The hearing will determine if there is a reasonable degree of competition in the market, according to a news release from Doak's office. Recent filings have not substantiated a need for increased rates, according to the release.
Doak also has concerns about competitiveness because 70 percent of earthquake insurance policies in the state are sold by just a few companies, and multi-line discounts make it difficult for a consumer to switch carriers to get a lower price or lower deductible.
During the hearing, Doak will consider the number of insurers writing coverage, market share information, economic barriers preventing new carriers, market concentration, whether long-term profitability for insurers is reasonable and the relationship between insurers' costs and revenue, according to the release.
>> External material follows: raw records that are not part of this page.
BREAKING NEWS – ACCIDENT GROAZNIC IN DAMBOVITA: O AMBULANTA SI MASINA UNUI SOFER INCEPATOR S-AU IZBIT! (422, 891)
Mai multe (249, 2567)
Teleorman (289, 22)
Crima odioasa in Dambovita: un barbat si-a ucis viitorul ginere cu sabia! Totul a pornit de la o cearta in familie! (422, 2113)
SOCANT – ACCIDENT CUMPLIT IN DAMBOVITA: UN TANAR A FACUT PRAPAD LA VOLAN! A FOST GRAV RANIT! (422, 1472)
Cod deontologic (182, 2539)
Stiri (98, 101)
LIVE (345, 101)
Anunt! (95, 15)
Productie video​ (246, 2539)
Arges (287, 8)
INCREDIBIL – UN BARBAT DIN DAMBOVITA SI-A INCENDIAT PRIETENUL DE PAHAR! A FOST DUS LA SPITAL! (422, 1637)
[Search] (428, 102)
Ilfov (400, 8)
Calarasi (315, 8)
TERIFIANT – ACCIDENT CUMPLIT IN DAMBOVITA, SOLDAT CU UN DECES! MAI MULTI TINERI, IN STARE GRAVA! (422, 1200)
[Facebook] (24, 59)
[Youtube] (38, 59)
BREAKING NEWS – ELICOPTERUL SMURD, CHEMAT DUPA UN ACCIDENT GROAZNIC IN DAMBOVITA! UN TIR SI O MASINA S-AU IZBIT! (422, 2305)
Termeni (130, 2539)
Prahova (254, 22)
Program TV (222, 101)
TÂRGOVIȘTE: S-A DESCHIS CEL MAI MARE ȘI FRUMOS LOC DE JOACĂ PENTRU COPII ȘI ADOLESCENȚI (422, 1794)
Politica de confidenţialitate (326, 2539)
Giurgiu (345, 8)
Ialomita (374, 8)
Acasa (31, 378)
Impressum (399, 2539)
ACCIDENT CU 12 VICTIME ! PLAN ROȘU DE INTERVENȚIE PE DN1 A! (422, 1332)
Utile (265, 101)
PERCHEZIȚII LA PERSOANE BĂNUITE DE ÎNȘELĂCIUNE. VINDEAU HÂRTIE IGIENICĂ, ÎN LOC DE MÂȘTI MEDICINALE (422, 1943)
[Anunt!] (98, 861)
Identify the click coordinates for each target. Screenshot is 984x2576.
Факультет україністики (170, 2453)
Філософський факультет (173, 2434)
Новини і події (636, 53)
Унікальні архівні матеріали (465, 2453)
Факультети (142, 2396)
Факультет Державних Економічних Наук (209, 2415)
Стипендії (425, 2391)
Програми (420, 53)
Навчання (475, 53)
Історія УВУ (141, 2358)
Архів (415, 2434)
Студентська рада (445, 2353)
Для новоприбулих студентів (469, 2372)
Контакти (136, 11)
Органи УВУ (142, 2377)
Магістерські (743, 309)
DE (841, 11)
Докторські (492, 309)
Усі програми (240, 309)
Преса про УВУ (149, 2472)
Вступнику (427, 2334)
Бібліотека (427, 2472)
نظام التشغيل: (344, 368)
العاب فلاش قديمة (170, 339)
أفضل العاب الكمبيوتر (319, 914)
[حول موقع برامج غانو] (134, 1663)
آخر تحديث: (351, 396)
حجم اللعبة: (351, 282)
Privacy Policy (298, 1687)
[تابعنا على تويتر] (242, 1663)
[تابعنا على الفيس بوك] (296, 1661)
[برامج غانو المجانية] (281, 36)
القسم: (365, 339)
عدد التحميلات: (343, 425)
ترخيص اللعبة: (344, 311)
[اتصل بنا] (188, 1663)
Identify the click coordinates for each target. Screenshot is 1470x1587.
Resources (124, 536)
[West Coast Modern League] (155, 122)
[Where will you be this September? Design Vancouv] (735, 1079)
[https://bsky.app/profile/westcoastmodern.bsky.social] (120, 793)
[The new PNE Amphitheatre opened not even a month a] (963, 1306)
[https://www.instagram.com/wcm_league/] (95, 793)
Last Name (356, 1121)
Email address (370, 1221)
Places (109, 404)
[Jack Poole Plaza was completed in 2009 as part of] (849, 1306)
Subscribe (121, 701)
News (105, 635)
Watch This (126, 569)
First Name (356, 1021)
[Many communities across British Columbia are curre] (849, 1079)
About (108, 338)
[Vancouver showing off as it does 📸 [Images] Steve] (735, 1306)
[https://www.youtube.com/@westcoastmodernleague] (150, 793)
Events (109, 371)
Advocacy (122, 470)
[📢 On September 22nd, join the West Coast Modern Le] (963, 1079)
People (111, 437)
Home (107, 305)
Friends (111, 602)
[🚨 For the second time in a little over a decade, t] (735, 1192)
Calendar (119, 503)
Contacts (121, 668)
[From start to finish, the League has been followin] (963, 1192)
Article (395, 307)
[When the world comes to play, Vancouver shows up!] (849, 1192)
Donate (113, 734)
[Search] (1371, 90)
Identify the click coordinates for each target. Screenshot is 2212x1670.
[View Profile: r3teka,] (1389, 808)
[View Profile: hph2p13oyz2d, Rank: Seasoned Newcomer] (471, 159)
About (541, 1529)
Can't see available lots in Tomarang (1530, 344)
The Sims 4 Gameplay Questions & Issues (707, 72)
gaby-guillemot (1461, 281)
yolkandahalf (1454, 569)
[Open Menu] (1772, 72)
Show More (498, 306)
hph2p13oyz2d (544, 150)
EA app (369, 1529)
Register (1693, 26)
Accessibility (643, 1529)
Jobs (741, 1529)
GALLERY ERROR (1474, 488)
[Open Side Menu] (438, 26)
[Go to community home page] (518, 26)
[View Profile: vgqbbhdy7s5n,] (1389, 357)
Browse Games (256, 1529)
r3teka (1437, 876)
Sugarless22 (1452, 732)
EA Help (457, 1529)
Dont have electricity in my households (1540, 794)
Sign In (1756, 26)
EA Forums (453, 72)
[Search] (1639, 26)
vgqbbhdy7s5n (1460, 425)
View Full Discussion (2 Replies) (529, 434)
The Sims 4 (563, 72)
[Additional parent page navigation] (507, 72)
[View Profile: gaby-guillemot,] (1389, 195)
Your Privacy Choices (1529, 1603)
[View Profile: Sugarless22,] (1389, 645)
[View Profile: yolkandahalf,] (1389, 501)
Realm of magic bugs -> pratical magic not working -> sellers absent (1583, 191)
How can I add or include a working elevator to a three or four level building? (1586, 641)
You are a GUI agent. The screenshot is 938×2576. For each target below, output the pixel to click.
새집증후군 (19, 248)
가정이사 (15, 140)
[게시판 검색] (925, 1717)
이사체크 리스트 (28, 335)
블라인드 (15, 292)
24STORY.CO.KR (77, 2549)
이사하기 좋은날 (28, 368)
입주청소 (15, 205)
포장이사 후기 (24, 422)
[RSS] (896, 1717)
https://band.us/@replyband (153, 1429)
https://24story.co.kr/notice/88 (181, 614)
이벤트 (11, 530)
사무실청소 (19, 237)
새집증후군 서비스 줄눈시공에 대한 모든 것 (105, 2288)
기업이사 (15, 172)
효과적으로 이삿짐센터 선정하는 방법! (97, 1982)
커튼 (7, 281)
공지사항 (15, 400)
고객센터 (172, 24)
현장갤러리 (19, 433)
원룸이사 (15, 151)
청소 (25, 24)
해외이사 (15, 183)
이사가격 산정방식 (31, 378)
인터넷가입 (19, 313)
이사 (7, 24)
The hearing will be held at Oklahoma Insurance Department, 3625 N.W. 56th St., Suite 100, Oklahoma City.
People wishing to speak must notify the department no later than May 17 by emailing General Counsel Gordon Amini at Gordon.Amini@oid.ok.gov.
Comments will be limited to issues of competition and pricing in the earthquake insurance market, and will not be a forum to discuss complaints about claim denials or manmade causes of earthquakes.
Public comment will be accepted for a limited amount of time. If some people do not get a chance to speak, they will be asked to provide written testimony, according to the release.
Oklahoma Insurance Department is working to collect earthquake claim data from 2010 to today, and it will be used to analyze payments and ensure fair claims handling is taking place.
“I am responsible for making sure consumers are protected and that insurers are financially solvent,” Doak said. “Gathering this data helps me accomplish both goals.”
Other recent earthquake response efforts in the state include Gov. Mary Fallin signing a bill into law Monday that entails ordering wastewater disposal wells, linked to an increase in quakes, to shut down without notice or a hearing, according to an Associated Press story.
Oklahoma Corporation Commission is given authority through the bill to take any necessary action.